Cllr Meiron Jenkins has been documenting the litany of overspending on this site for years.
This is a Council with 2,221 children in care. That includes 201 in highly expensive institutional children’s homes, many of whom are in mainstream education – which is an indication that a foster care placement, or better still adoption, would be viable. Children’s Home placements cost over £100,000 per child per year and have exceptionally poor outcomes.
Birmingham City Council has found enough money to increase communications spending. In January it told me, via a Freedom of Information Request:
“Corporate Communications currently employs 15.4 F.T.E. staff. There are also 4.5 F.T.E. staff that look after content on the website, but are not regarded as comms staff, but rather Digital & Customer Services. In addition, there are also staff outside of corporate communications, within other directorates, who perform some comms tasks as part of their role e.g., social media, but are also not regarded as comms staff as this is not their main role within the council.
“£1.736m was spent by Corporate Communications in 2021/22, the budget for 2022/23 is £1.86 million.”
It employs another 11 staff for Equality, Diversity and Inclusion. What do they do?
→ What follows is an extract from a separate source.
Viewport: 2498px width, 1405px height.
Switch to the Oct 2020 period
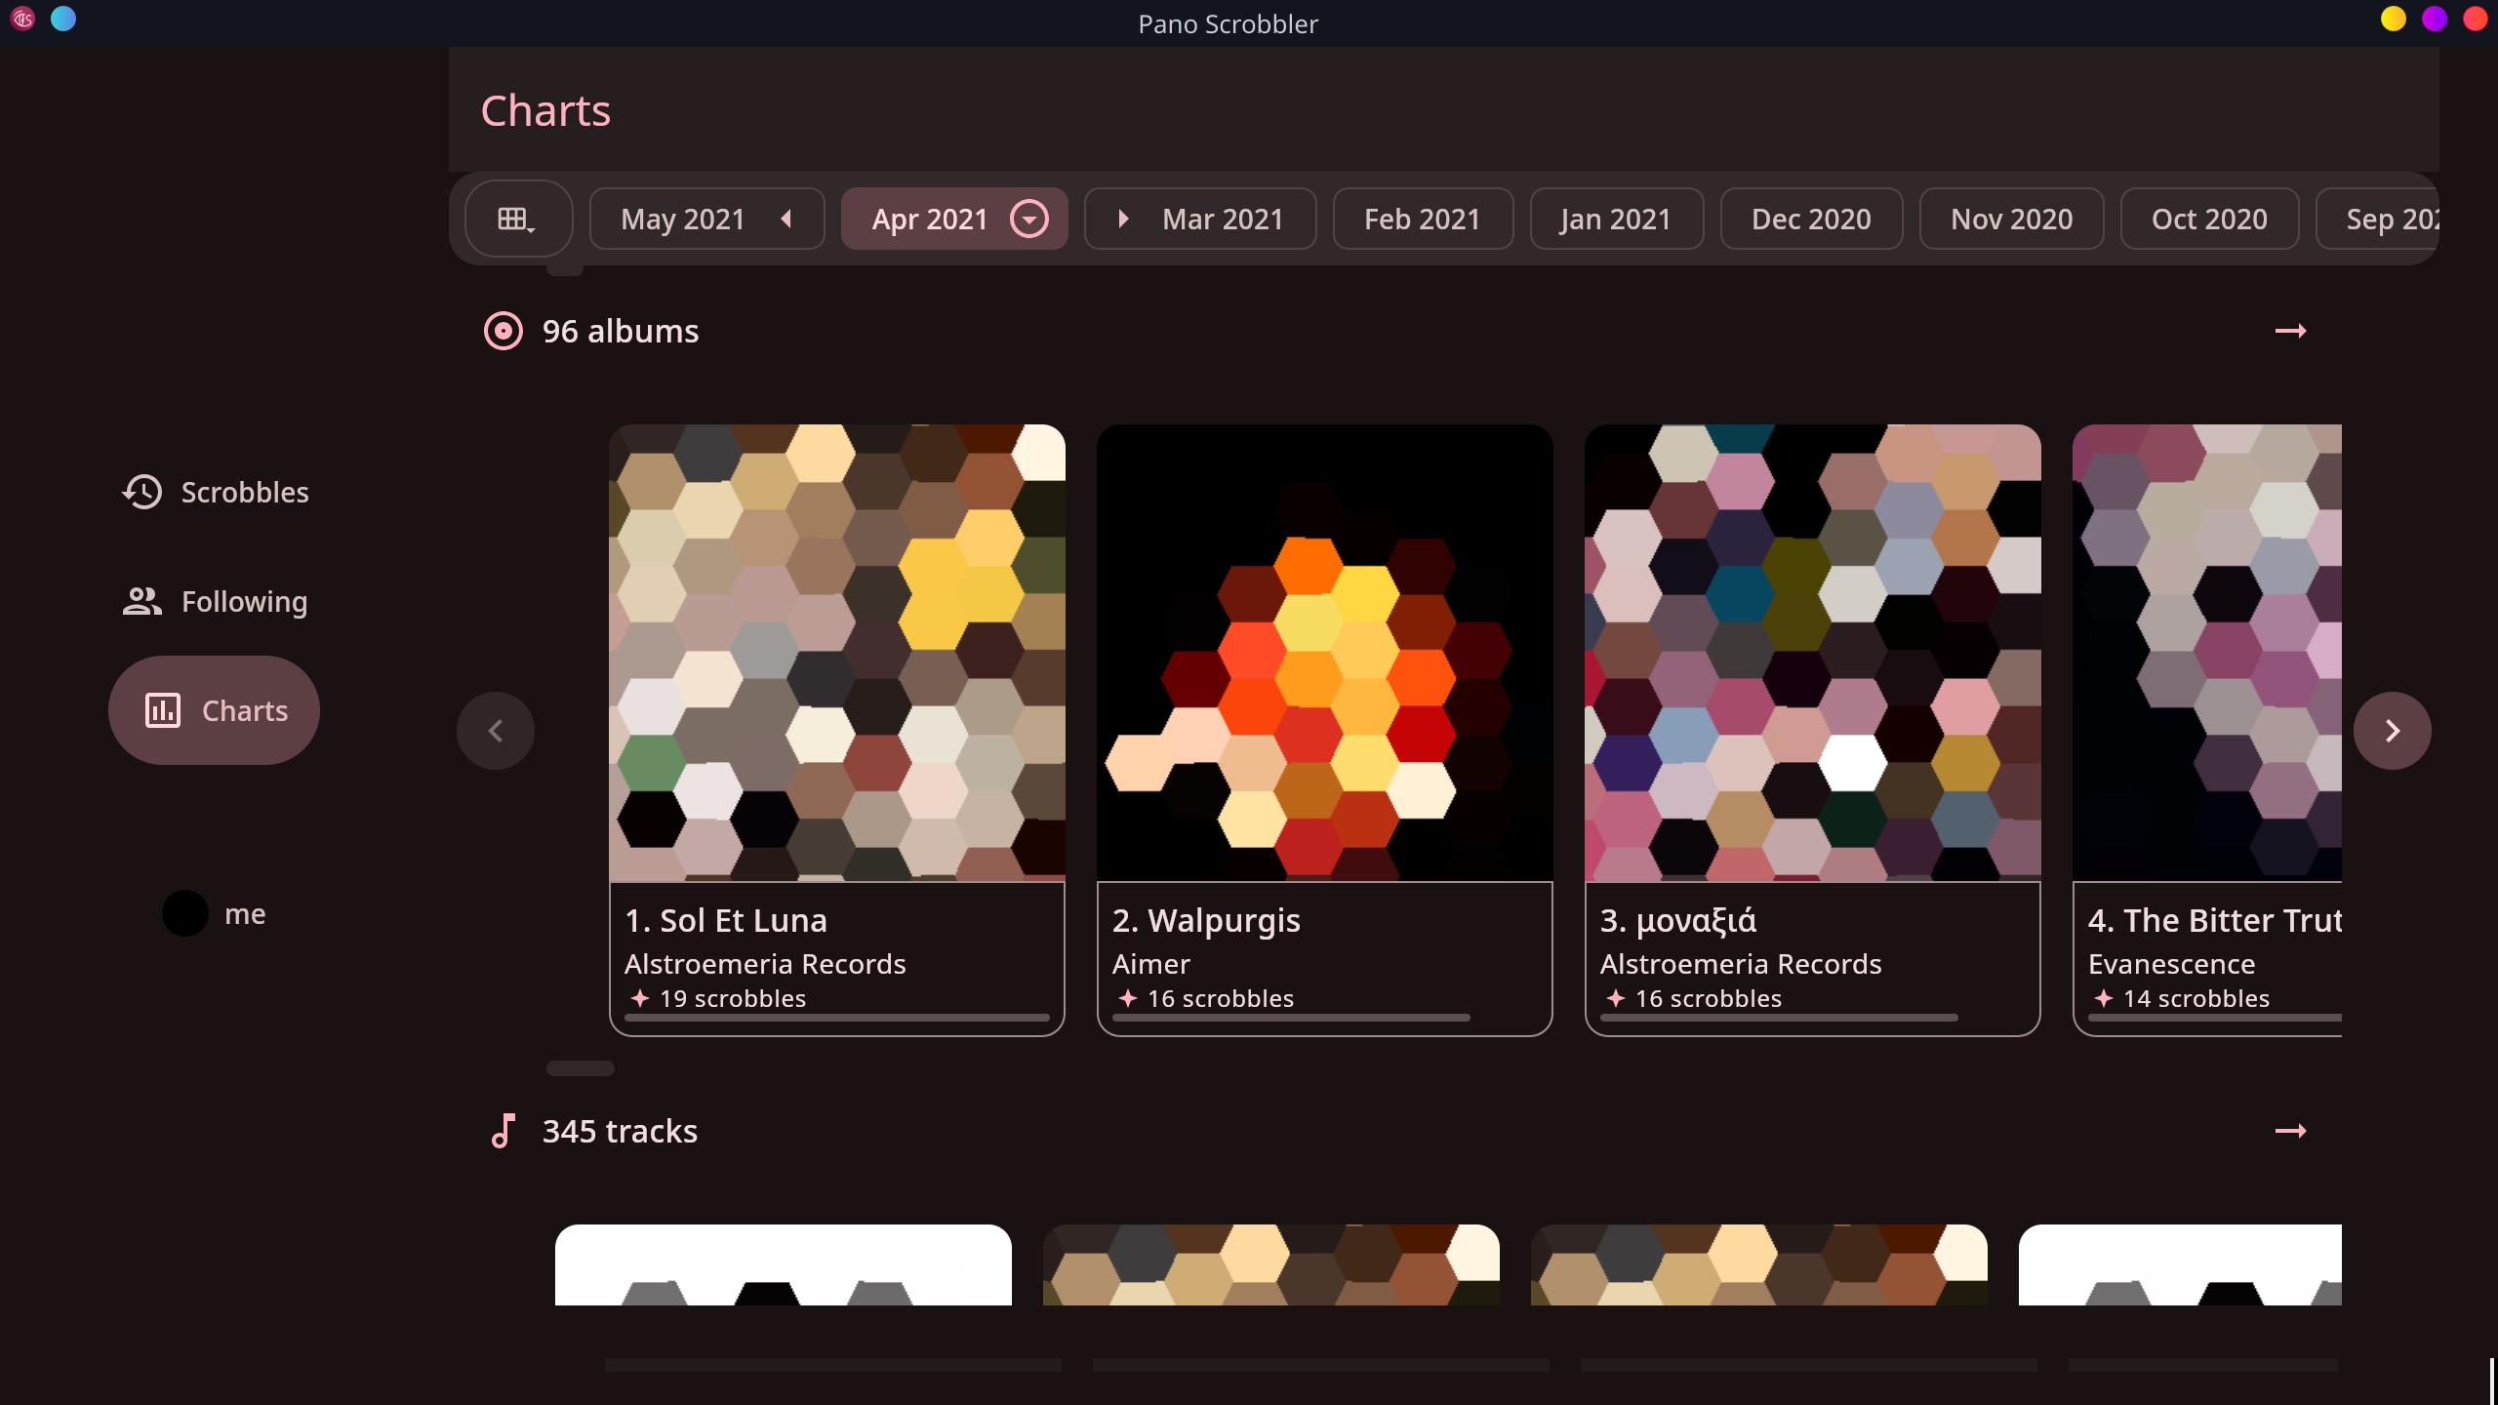click(x=2209, y=219)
Put on courses that relatively few wish to attend. In the last financial year:
“There was an event on LBGTQ+ Inclusion in the Workplace open and advertised to all staff. The event was held on 19th May 2022 from 10am – 1pm where 65 staff attended
online. 3 hours x 65 attendees = 195 staff hours or 26.7 working days in total.”
Then, of course, there is the scandal of the 4,000 empty garages belonging to Birmingham City Council. Many could be replaced with homes. Apart from easing the housing shortage that could provide a substantial capital receipt and a number of new Council Taxpayers.
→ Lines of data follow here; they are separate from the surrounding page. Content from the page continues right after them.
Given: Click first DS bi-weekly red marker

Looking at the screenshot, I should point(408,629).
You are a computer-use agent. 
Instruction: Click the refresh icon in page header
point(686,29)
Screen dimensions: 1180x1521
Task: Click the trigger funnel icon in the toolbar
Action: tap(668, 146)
The Council might not be technically bankrupt. But the situation is sufficiently serious that Michael Gove, the Levelling Up, Housing and Communities Secretary, should send in Commissioners to run it without further delay. They should be given a clear brief to change the financial direction of the Authority, not just steady the ship. The highly paid Commissioners sent to run Liverpool have been pretty feeble.
The Section 114 notices should also be strengthened. Rather than stop new non-essential spending they should stop existing non-essential spending. If a Section 114 notice still allows Birmingham City Council to employ 15 press officers then there is something wrong with the Section 114 notice.
These sanctions are a means to an end. There must be no bailouts from central Government – that would be grossly unfair on the frugal if the profligate are rewarded. Nor should any further Council Tax rises be indulged. Band D in Birmingham of £1,905.73 is outrageously high.
Let me be clear in case the point has been missed. The problem for Birmingham City Council is not that it is taxing too little. It is not that is has been unfairly treated compared to other Councils. The difficulty is that it is spending too much. The solution is for it to spend less.